Sentinel-1 image count: 6

dB and linear ratio pattern

Sentinel-1 values are commonly represented in dB.

For ratios, calculate in linear scale first. Then convert the ratio back to dB if the final feature set is dB-based.

In [9]:

def add_sar_ratio_bands(img):
    vv = img.select("VV")
    vh = img.select("VH")

    ten = ee.Image.constant(10)

    vv_lin = ten.pow(vv.divide(10)).rename("VV_LIN")
    vh_lin = ten.pow(vh.divide(10)).rename("VH_LIN")

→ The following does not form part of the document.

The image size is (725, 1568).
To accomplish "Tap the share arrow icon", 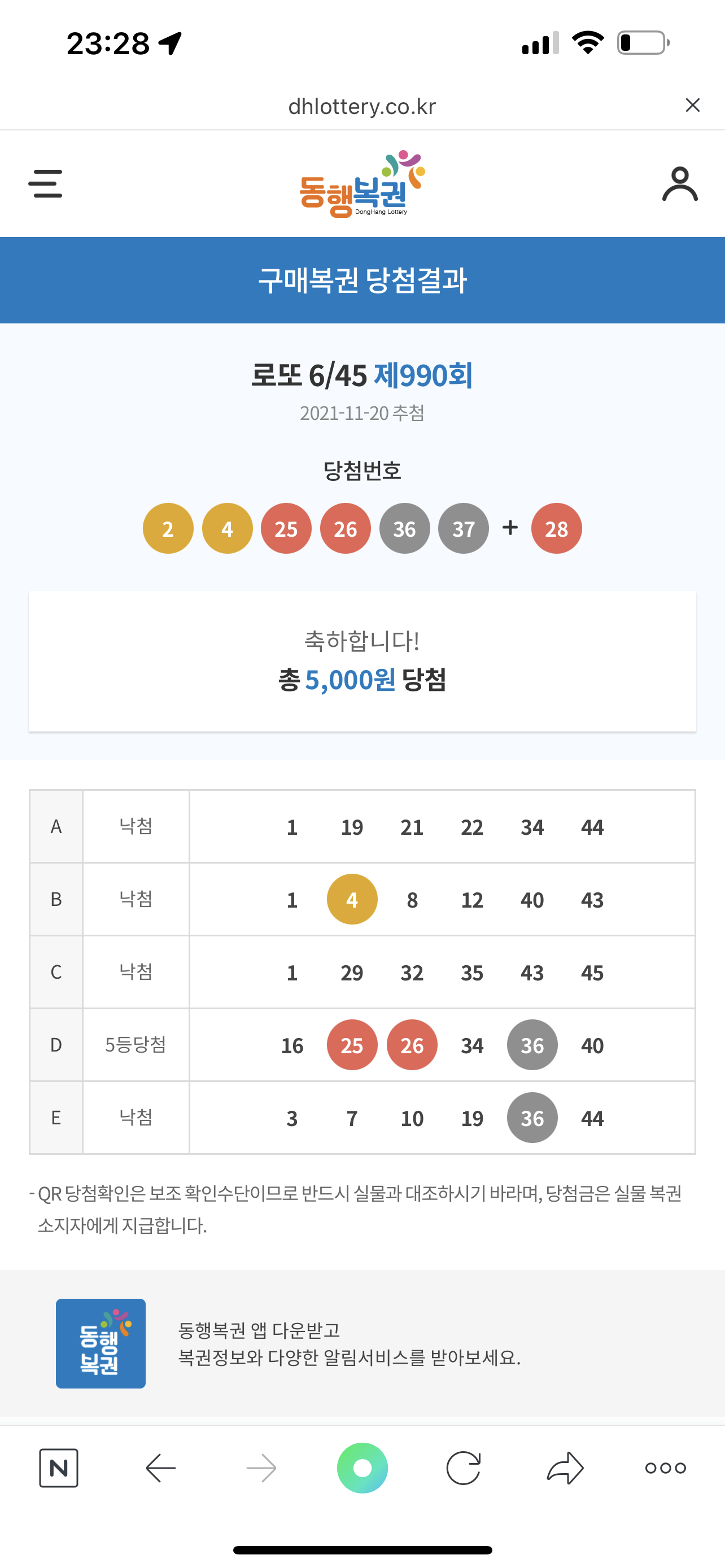I will click(566, 1468).
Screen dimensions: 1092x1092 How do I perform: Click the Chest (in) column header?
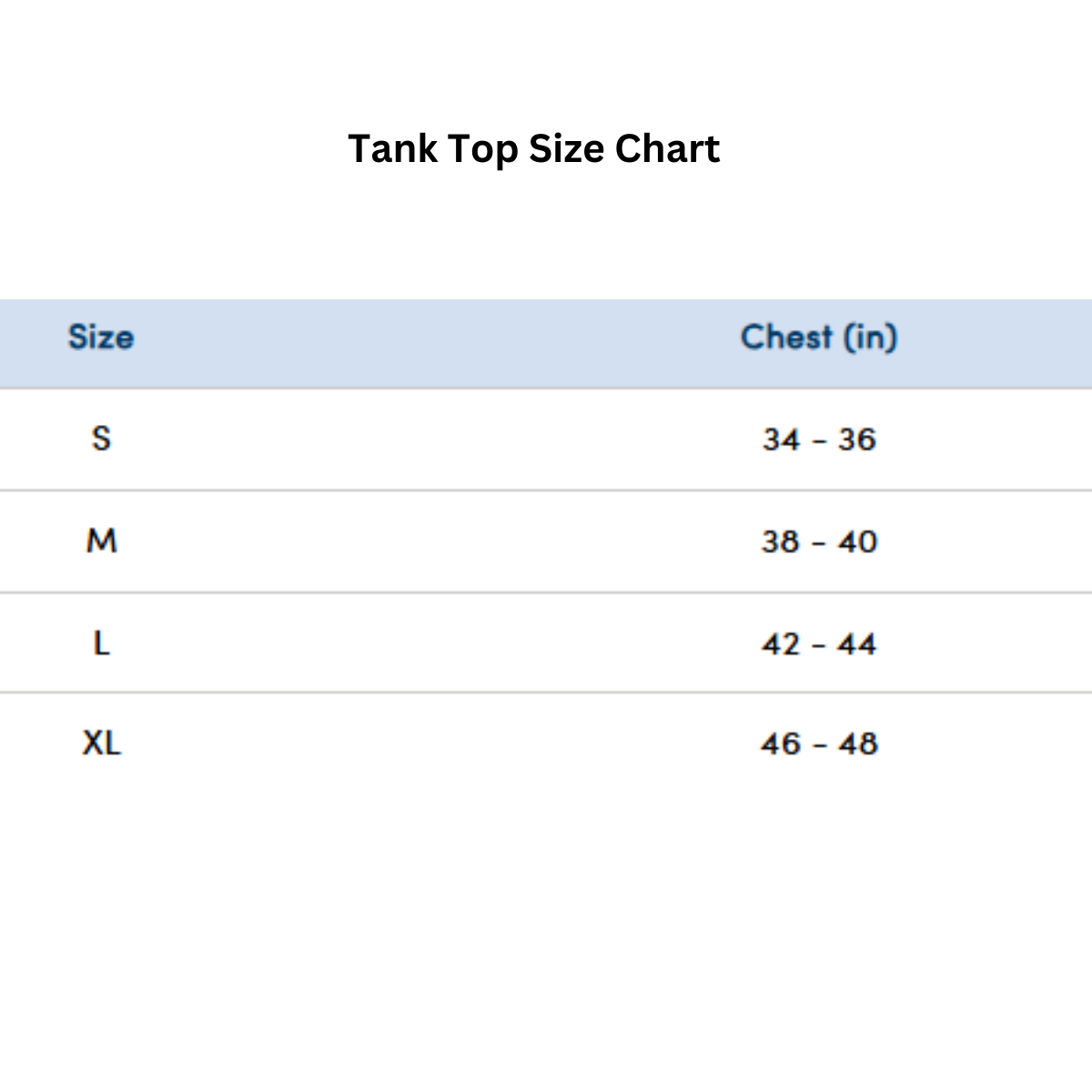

    ratio_lin = vv_lin.divide(vh_lin).rename("RATIO_LIN")
    ratio_db = ratio_lin.log10().multiply(10).rename("RATIO_DB")

    return img.addBands([vv_lin, vh_lin, ratio_lin, ratio_db])

Weekly Sentinel-1 region summary

This section extracts a small region-week table directly to pandas.

For large date ranges or many regions, use Earth Engine table exports instead of getInfo.

In [10]:

def one_week_s1_summary(date, region_feature):
    d_start = ee.Date(date)
    d_end = d_start.advance(1, "week")

    region_name = ee.String(region_feature.get("name"))
    region_geom = region_feature.geometry()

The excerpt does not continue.